Task description
Send back all the data below, exactly as given.

**** Data records ****

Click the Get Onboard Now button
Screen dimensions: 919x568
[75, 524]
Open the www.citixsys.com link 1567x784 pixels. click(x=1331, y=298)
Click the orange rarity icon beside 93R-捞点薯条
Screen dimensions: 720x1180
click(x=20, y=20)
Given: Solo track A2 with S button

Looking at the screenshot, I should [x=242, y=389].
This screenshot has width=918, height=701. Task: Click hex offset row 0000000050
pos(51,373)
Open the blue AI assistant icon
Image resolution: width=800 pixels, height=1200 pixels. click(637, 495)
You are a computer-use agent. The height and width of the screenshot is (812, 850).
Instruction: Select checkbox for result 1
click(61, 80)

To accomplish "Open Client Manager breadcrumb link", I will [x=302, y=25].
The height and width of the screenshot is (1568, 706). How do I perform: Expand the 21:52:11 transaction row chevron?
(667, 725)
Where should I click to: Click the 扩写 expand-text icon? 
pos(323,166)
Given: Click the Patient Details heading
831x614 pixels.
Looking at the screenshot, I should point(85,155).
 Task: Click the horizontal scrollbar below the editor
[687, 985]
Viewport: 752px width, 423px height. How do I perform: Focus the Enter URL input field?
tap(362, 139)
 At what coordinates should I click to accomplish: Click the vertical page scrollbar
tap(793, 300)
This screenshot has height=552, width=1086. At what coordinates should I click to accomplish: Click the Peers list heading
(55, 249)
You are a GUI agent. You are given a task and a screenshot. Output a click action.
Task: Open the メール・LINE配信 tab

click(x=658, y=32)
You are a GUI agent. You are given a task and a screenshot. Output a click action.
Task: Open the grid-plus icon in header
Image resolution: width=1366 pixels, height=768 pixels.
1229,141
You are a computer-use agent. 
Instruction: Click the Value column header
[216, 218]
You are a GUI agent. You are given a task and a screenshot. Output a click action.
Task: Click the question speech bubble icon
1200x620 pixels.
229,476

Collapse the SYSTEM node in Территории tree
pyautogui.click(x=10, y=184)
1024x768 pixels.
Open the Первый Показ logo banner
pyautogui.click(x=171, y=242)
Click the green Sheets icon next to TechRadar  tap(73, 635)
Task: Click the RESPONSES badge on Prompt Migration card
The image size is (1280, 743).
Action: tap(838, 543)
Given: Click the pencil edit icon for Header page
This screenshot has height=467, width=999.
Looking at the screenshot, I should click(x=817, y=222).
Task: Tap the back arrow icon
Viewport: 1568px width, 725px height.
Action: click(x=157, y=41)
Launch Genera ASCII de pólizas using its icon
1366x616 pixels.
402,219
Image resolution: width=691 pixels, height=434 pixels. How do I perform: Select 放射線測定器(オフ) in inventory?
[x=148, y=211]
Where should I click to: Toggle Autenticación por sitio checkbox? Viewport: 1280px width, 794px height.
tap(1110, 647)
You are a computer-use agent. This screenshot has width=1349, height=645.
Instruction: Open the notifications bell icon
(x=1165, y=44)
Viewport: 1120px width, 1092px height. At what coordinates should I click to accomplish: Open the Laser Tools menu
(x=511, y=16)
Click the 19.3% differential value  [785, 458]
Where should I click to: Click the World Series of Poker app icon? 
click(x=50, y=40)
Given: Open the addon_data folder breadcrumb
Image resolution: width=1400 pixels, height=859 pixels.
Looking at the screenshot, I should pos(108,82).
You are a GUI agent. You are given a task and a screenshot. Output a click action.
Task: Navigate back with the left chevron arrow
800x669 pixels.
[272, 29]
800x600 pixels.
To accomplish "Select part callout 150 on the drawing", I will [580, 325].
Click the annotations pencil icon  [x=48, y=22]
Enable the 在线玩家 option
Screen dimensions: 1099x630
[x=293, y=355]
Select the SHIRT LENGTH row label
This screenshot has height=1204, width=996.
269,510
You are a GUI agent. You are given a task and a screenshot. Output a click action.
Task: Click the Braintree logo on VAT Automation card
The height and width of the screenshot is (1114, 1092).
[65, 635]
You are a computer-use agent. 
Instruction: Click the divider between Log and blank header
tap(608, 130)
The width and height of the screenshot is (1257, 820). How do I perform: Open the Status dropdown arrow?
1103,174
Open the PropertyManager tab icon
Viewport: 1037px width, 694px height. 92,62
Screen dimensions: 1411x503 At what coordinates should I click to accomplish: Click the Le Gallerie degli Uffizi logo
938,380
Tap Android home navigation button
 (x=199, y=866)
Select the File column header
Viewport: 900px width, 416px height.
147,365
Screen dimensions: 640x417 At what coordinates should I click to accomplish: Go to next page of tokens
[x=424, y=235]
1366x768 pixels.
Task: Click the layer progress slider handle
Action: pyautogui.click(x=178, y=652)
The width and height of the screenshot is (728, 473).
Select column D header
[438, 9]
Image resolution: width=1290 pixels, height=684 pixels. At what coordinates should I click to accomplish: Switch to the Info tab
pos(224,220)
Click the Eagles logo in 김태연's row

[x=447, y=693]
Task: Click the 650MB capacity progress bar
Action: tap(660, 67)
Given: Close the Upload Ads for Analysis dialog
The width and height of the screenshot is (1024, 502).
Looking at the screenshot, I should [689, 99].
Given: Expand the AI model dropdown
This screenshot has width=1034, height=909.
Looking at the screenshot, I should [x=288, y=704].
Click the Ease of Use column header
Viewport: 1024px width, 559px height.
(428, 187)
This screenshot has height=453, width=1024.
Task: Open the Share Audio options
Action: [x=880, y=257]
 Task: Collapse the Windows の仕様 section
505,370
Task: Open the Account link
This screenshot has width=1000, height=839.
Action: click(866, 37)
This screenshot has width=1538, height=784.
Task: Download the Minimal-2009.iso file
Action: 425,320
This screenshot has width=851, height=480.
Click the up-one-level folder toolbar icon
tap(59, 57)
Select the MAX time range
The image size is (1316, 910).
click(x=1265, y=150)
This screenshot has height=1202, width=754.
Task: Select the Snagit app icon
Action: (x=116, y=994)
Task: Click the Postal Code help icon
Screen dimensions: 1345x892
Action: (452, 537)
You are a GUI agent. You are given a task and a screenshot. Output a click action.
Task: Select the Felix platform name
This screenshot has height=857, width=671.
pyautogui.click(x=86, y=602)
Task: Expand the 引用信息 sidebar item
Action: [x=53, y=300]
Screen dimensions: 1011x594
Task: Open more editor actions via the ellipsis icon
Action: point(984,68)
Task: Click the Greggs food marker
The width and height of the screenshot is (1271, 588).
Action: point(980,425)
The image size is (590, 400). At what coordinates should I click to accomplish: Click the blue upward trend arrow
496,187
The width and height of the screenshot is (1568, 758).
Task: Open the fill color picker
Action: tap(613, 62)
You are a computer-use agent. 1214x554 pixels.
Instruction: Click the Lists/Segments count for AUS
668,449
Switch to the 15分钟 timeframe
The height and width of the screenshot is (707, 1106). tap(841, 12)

****

Result for this exercise
Click the Get Onboard Now button
Screen dimensions: 919x568
[75, 524]
Open the www.citixsys.com link 1567x784 pixels. click(x=1331, y=298)
Click the orange rarity icon beside 93R-捞点薯条
Screen dimensions: 720x1180
click(x=20, y=20)
Given: Solo track A2 with S button

Looking at the screenshot, I should [x=242, y=389].
This screenshot has width=918, height=701. Task: Click hex offset row 0000000050
pos(51,373)
Open the blue AI assistant icon
Image resolution: width=800 pixels, height=1200 pixels. click(637, 495)
You are a computer-use agent. The height and width of the screenshot is (812, 850).
Instruction: Select checkbox for result 1
click(61, 80)

To accomplish "Open Client Manager breadcrumb link", I will [x=302, y=25].
The height and width of the screenshot is (1568, 706). How do I perform: Expand the 21:52:11 transaction row chevron?
(667, 725)
Where should I click to: Click the 扩写 expand-text icon? 
pos(323,166)
Given: Click the Patient Details heading
831x614 pixels.
Looking at the screenshot, I should point(85,155).
 Task: Click the horizontal scrollbar below the editor
[687, 985]
Viewport: 752px width, 423px height. How do I perform: Focus the Enter URL input field?
tap(362, 139)
 At what coordinates should I click to accomplish: Click the vertical page scrollbar
tap(793, 300)
This screenshot has height=552, width=1086. At what coordinates should I click to accomplish: Click the Peers list heading
(55, 249)
You are a GUI agent. You are given a task and a screenshot. Output a click action.
Task: Open the メール・LINE配信 tab

click(x=658, y=32)
You are a GUI agent. You are given a task and a screenshot. Output a click action.
Task: Open the grid-plus icon in header
Image resolution: width=1366 pixels, height=768 pixels.
1229,141
You are a computer-use agent. 
Instruction: Click the Value column header
[216, 218]
You are a GUI agent. You are given a task and a screenshot. Output a click action.
Task: Click the question speech bubble icon
1200x620 pixels.
229,476

Collapse the SYSTEM node in Территории tree
pyautogui.click(x=10, y=184)
1024x768 pixels.
Open the Первый Показ logo banner
pyautogui.click(x=171, y=242)
Click the green Sheets icon next to TechRadar  tap(73, 635)
Task: Click the RESPONSES badge on Prompt Migration card
The image size is (1280, 743).
Action: tap(838, 543)
Given: Click the pencil edit icon for Header page
This screenshot has height=467, width=999.
Looking at the screenshot, I should click(x=817, y=222).
Task: Tap the back arrow icon
Viewport: 1568px width, 725px height.
Action: click(x=157, y=41)
Launch Genera ASCII de pólizas using its icon
1366x616 pixels.
402,219
Image resolution: width=691 pixels, height=434 pixels. How do I perform: Select 放射線測定器(オフ) in inventory?
[x=148, y=211]
Where should I click to: Toggle Autenticación por sitio checkbox? Viewport: 1280px width, 794px height.
tap(1110, 647)
You are a computer-use agent. This screenshot has width=1349, height=645.
Instruction: Open the notifications bell icon
(x=1165, y=44)
Viewport: 1120px width, 1092px height. At what coordinates should I click to accomplish: Open the Laser Tools menu
(x=511, y=16)
Click the 19.3% differential value  [785, 458]
Where should I click to: Click the World Series of Poker app icon? 
click(x=50, y=40)
Given: Open the addon_data folder breadcrumb
Image resolution: width=1400 pixels, height=859 pixels.
Looking at the screenshot, I should pos(108,82).
You are a GUI agent. You are given a task and a screenshot. Output a click action.
Task: Navigate back with the left chevron arrow
800x669 pixels.
[272, 29]
800x600 pixels.
To accomplish "Select part callout 150 on the drawing", I will [580, 325].
Click the annotations pencil icon  [x=48, y=22]
Enable the 在线玩家 option
Screen dimensions: 1099x630
[x=293, y=355]
Select the SHIRT LENGTH row label
This screenshot has height=1204, width=996.
269,510
You are a GUI agent. You are given a task and a screenshot. Output a click action.
Task: Click the Braintree logo on VAT Automation card
The height and width of the screenshot is (1114, 1092).
[65, 635]
You are a computer-use agent. 
Instruction: Click the divider between Log and blank header
tap(608, 130)
The width and height of the screenshot is (1257, 820). How do I perform: Open the Status dropdown arrow?
1103,174
Open the PropertyManager tab icon
Viewport: 1037px width, 694px height. 92,62
Screen dimensions: 1411x503 At what coordinates should I click to accomplish: Click the Le Gallerie degli Uffizi logo
938,380
Tap Android home navigation button
 (x=199, y=866)
Select the File column header
Viewport: 900px width, 416px height.
147,365
Screen dimensions: 640x417 At what coordinates should I click to accomplish: Go to next page of tokens
[x=424, y=235]
1366x768 pixels.
Task: Click the layer progress slider handle
Action: pyautogui.click(x=178, y=652)
The width and height of the screenshot is (728, 473).
Select column D header
[438, 9]
Image resolution: width=1290 pixels, height=684 pixels. At what coordinates should I click to accomplish: Switch to the Info tab
pos(224,220)
Click the Eagles logo in 김태연's row

[x=447, y=693]
Task: Click the 650MB capacity progress bar
Action: tap(660, 67)
Given: Close the Upload Ads for Analysis dialog
The width and height of the screenshot is (1024, 502).
Looking at the screenshot, I should [689, 99].
Given: Expand the AI model dropdown
This screenshot has width=1034, height=909.
Looking at the screenshot, I should [x=288, y=704].
Click the Ease of Use column header
Viewport: 1024px width, 559px height.
(428, 187)
This screenshot has height=453, width=1024.
Task: Open the Share Audio options
Action: [x=880, y=257]
 Task: Collapse the Windows の仕様 section
505,370
Task: Open the Account link
This screenshot has width=1000, height=839.
Action: click(866, 37)
This screenshot has width=1538, height=784.
Task: Download the Minimal-2009.iso file
Action: 425,320
This screenshot has width=851, height=480.
Click the up-one-level folder toolbar icon
tap(59, 57)
Select the MAX time range
The image size is (1316, 910).
click(x=1265, y=150)
This screenshot has height=1202, width=754.
Task: Select the Snagit app icon
Action: (x=116, y=994)
Task: Click the Postal Code help icon
Screen dimensions: 1345x892
Action: (452, 537)
You are a GUI agent. You are given a task and a screenshot. Output a click action.
Task: Select the Felix platform name
This screenshot has height=857, width=671.
pyautogui.click(x=86, y=602)
Task: Expand the 引用信息 sidebar item
Action: [x=53, y=300]
Screen dimensions: 1011x594
Task: Open more editor actions via the ellipsis icon
Action: point(984,68)
Task: Click the Greggs food marker
The width and height of the screenshot is (1271, 588).
Action: point(980,425)
The image size is (590, 400). At what coordinates should I click to accomplish: Click the blue upward trend arrow
496,187
The width and height of the screenshot is (1568, 758).
Task: Open the fill color picker
Action: tap(613, 62)
You are a computer-use agent. 1214x554 pixels.
Instruction: Click the Lists/Segments count for AUS
668,449
Switch to the 15分钟 timeframe
The height and width of the screenshot is (707, 1106). tap(841, 12)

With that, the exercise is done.